Saved data entries:
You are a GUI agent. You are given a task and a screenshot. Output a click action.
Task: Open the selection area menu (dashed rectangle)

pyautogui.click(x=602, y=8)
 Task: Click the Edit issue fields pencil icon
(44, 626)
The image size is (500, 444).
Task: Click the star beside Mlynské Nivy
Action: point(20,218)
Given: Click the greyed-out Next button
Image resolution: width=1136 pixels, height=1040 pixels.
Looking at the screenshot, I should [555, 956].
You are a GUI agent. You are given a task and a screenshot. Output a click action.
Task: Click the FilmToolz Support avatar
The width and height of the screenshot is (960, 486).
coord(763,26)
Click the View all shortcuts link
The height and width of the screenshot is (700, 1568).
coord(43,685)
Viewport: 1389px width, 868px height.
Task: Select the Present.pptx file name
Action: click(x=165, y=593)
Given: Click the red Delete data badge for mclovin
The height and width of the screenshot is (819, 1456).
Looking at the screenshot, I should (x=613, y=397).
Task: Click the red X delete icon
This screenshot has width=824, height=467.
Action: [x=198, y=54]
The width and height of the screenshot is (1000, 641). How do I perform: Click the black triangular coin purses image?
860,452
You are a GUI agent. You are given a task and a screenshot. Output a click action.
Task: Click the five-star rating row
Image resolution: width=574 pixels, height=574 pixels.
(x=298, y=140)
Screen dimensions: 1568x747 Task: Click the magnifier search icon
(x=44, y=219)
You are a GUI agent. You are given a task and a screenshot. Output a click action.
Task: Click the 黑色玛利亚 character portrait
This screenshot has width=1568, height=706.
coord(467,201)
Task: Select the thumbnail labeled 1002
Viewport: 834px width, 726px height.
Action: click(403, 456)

§ **WORK TO BE COMPLETED**:
Whatever appears in the records must be returned exactly.

§ **EXERCISE OUTPUT**:
You are a GUI agent. You are given a task and a screenshot. Output a click action.
Task: Open the selection area menu (dashed rectangle)

pyautogui.click(x=602, y=8)
 Task: Click the Edit issue fields pencil icon
(44, 626)
The image size is (500, 444).
Task: Click the star beside Mlynské Nivy
Action: point(20,218)
Given: Click the greyed-out Next button
Image resolution: width=1136 pixels, height=1040 pixels.
Looking at the screenshot, I should [555, 956].
You are a GUI agent. You are given a task and a screenshot. Output a click action.
Task: Click the FilmToolz Support avatar
The width and height of the screenshot is (960, 486).
coord(763,26)
Click the View all shortcuts link
The height and width of the screenshot is (700, 1568).
coord(43,685)
Viewport: 1389px width, 868px height.
Task: Select the Present.pptx file name
Action: click(x=165, y=593)
Given: Click the red Delete data badge for mclovin
The height and width of the screenshot is (819, 1456).
Looking at the screenshot, I should (x=613, y=397).
Task: Click the red X delete icon
This screenshot has width=824, height=467.
Action: [x=198, y=54]
The width and height of the screenshot is (1000, 641). How do I perform: Click the black triangular coin purses image?
860,452
You are a GUI agent. You are given a task and a screenshot. Output a click action.
Task: Click the five-star rating row
Image resolution: width=574 pixels, height=574 pixels.
(x=298, y=140)
Screen dimensions: 1568x747 Task: Click the magnifier search icon
(x=44, y=219)
You are a GUI agent. You are given a task and a screenshot. Output a click action.
Task: Click the 黑色玛利亚 character portrait
This screenshot has width=1568, height=706.
coord(467,201)
Task: Select the thumbnail labeled 1002
Viewport: 834px width, 726px height.
Action: click(403, 456)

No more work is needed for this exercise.